Grofers has seen many pivots since its inception in December 2013. The company had undergone a particularly painful pivot in 2016 which bounced back last year. In the beginning of last year, Grofers volume went down by over 50 per cent as it moved from marketplace and express delivery (90 minutes delivery) model to inventory-led operation with next-day delivery play.
However, it re-gained market share and is gradually moving upwards in terms of scale. Currently, it does about 3,50,000 orders a day, and has killed its fruit and vegetable verticals to focus on core business – grocery.
Surprisingly, the company is going through another pivot and this time it eyes bigger opportunity. Grofers is gearing up to become 10 per cent private label driven online grocery store. “We want to completely move to a 100 percent private label firm in two to three years,” Co-Founder Saurabh Kumar told BloombergQuint.

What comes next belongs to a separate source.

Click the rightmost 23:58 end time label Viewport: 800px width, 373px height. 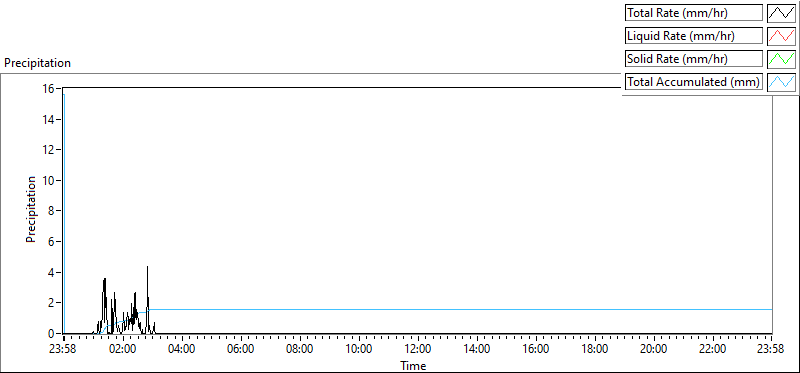click(772, 350)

While the plan sets to differentiate Grofers from competitors, embracing 100 per cent private label won’t be easy for the SoftBank-backed company. Building private label in grocery is easy but that’s not the case with FMCG. Building brands in fast moving consumer goods segment requires deep pocket.
FMCG segment is highly competitive and new entrants need to splurge heavily in marketing to create awareness. “Even Patanjali that leverages brand value of yoga guru Baba Ramdev invests significantly in marketing,” says one of the senior marketing executive with retail chain Spencers.
On an average, an FMCG brand invests over 40 per cent alone on marketing product’s line. Grofers already generates about 35 per cent of its business from private labels (mostly in staples). Recently, it launched its own detergent, beverage, honey, and pasta brands.
Building brands in categories such as spices and readymade gourmet is handy. Initially, Grofers eyes categories which are not tough to market. Private labels usually give more margin than branded products. Since Grofers has been trying to crack mass market (and not a premium one), it plans to pass on a fair amount of margin in private label to customers.
In-house labels would help Grofers to push parallel brands (like Unilever, P&G) in many categories. These products would be cheaper in the range of 5 per cent to 50 percent (depending on categories). Grofers, simply wants to pass on its benefits to the consumers.
Selling one’s own labels has always been a good idea but it comes with additional responsibilities such as full proof quality control system in place and evolving product based on consumer feedback. “Such things have never been in Grofers DNA. It requires altogether a different skill set and mindset as well,” says above quoted executive.
Some experts see Grofers’ decision to become a 100 per cent private label a logical and wise one. “Besides all merits in doing private labels, none of the players in online grocery is evangelising in-house labels in FMCG segment. It certainly increases company’s brand value in a long run,” explains Satish Meena, Senior Forecast Analyst, Forrester. “Private labels also enhance the chances of its acquisition,” he adds.
While Grofers’ plan to become 100 per cent private label companies is laudable and ambitious, going forward, it would be interesting to see how the Gurugram-based company executes its plan. Brick & Mortar retail chains such as Spencers sells about half of its total volume through private labels.
Will Grofers be successful in becoming pure-play in-house brands entity? Only, time will tell.